10/01/2026
Quem chega ao consultório muitas vezes tem pressa em apresentar suas marcas.
Não como lembranças organizadas, mas como traços vivos no corpo, no modo de estar, no jeito de sentir o tempo passar.
A urgência costuma chegar junto. O desejo por respostas rápidas, por algo que devolva chão ao que parece ter se sustentado suspenso por muito tempo.
Muitas vezes, o que alivia primeiro não é a resposta, mas a presença🌻. Alguém que escuta sem apressar, sem corrigir, sem abandonar. Às vezes consigo sustentar isso. Outras vezes, apenas tento. E aprendo.
Aos poucos, os cacos começam a ganhar contorno. Histórias de amor, perdas, fracassos, limites. Nada vem inteiro. Tudo chega em fragmentos, pedindo cuidado.
Nesse percurso, o trabalho se faz no estar. Estar presente enquanto o vivido encontra um modo de se reorganizar. Reparar o que quebrou sem esconder a fratura. As rachaduras permanecem, agora atravessadas por algo precioso: a validação.
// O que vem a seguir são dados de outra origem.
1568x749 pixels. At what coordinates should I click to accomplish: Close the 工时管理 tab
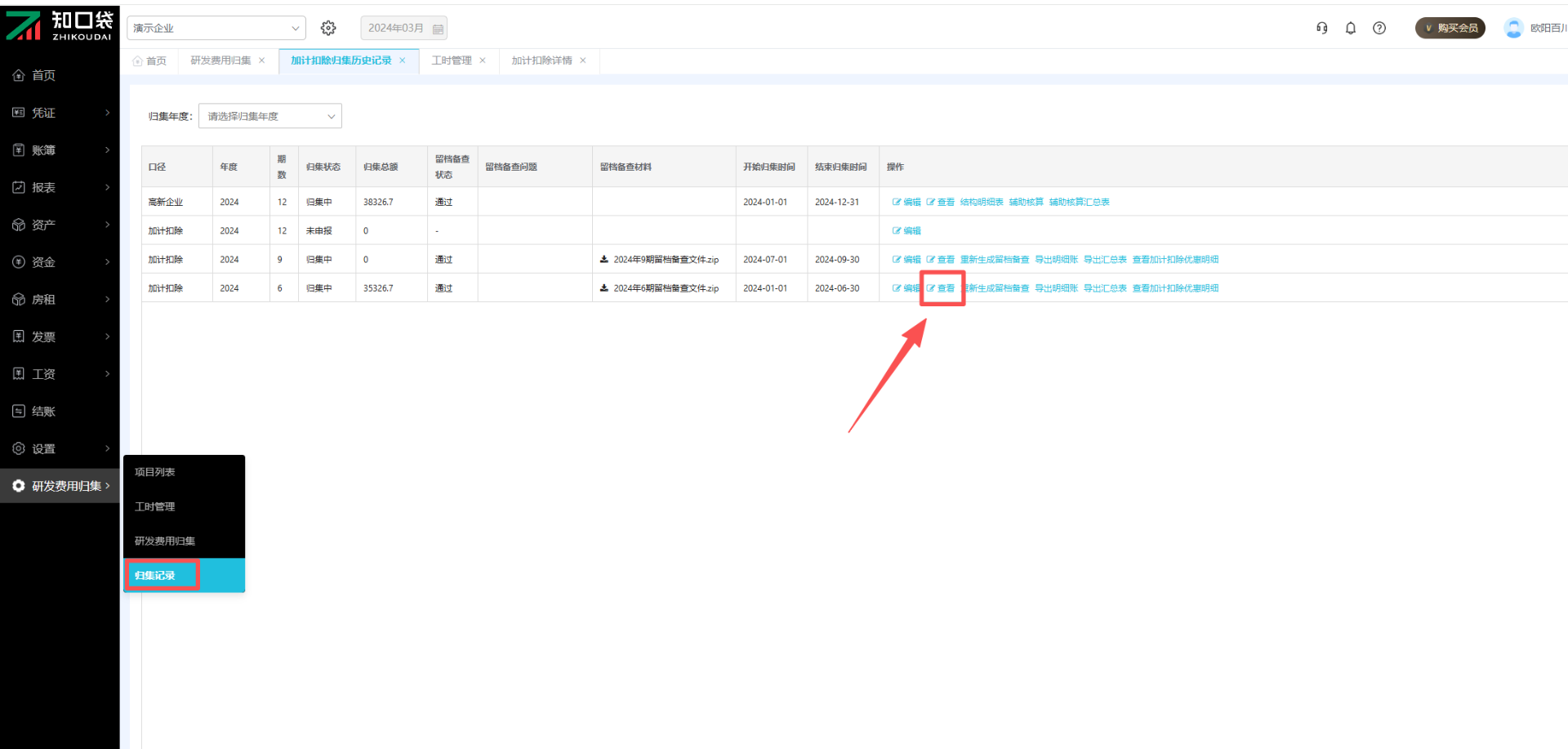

O que se partiu não é apagado. Passa a fazer parte da forma.
O cuidado não apaga o passado. Não promete uma felicidade sem fissuras. Ele acompanha a invenção de um modo singular de existir com aquilo que foi vivido.
A psicologia me chama a um trabalho paciente, quase artesanal 🌻. Onde o que marcou pode, aos poucos, virar trilha. E onde a fratura, quando acolhida, pode se transformar em linha. Um fio discreto de ouro atravessando a história.